» **Assigned task**:
In the listing below, find the line with "Screen dimensions: 812x546" and the line with "387x387 pixels.", then return them and every line between them exactly, minus the pictures.

» **Dataset**:

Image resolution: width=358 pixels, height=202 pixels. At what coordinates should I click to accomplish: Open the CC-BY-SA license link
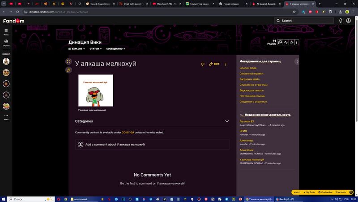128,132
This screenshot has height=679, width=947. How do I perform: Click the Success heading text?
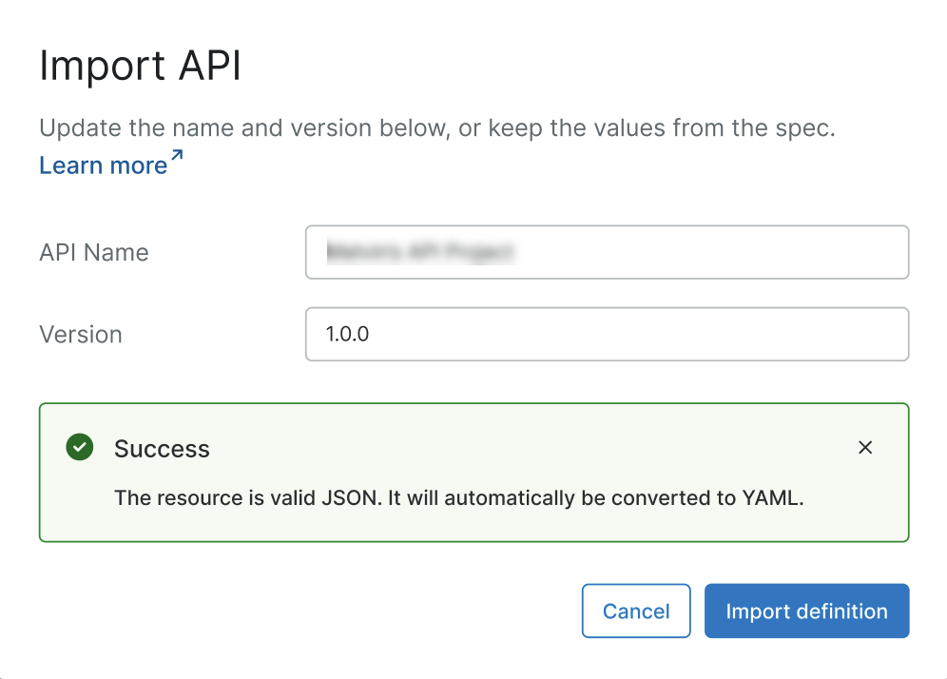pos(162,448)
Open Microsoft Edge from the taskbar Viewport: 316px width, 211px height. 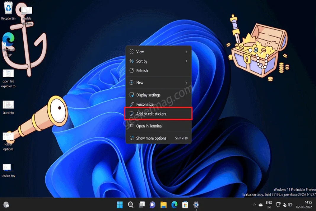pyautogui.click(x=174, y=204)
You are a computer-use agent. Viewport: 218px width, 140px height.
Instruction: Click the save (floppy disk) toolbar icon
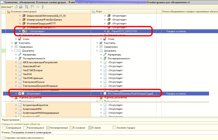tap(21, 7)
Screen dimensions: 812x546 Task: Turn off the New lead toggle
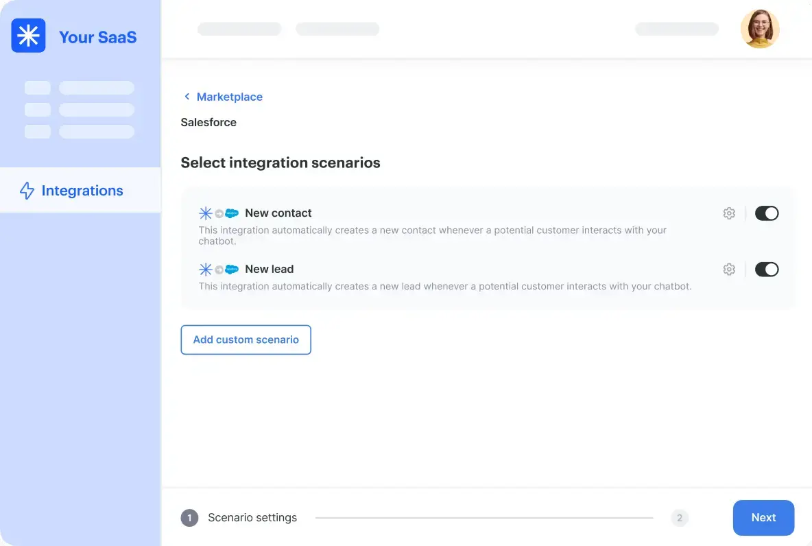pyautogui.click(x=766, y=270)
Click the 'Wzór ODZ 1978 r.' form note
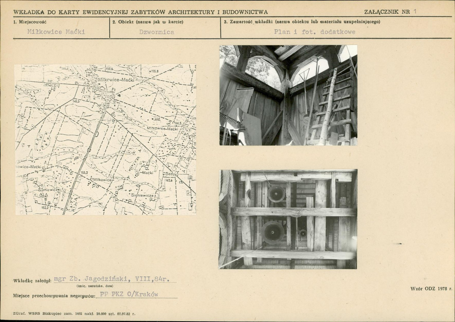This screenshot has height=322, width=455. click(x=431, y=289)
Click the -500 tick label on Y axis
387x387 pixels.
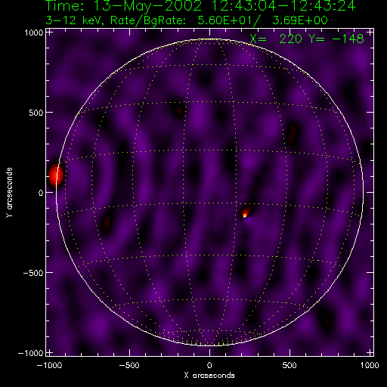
---
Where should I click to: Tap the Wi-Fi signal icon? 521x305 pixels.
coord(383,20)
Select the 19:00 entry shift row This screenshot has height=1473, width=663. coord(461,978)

» **Exercise solution**:
Screen dimensions: 812x546 Task: Turn off the New lead toggle
pyautogui.click(x=766, y=270)
Click the 'Wzór ODZ 1978 r.' form note
This screenshot has height=322, width=455. click(x=431, y=289)
Click the -500 tick label on Y axis
387x387 pixels.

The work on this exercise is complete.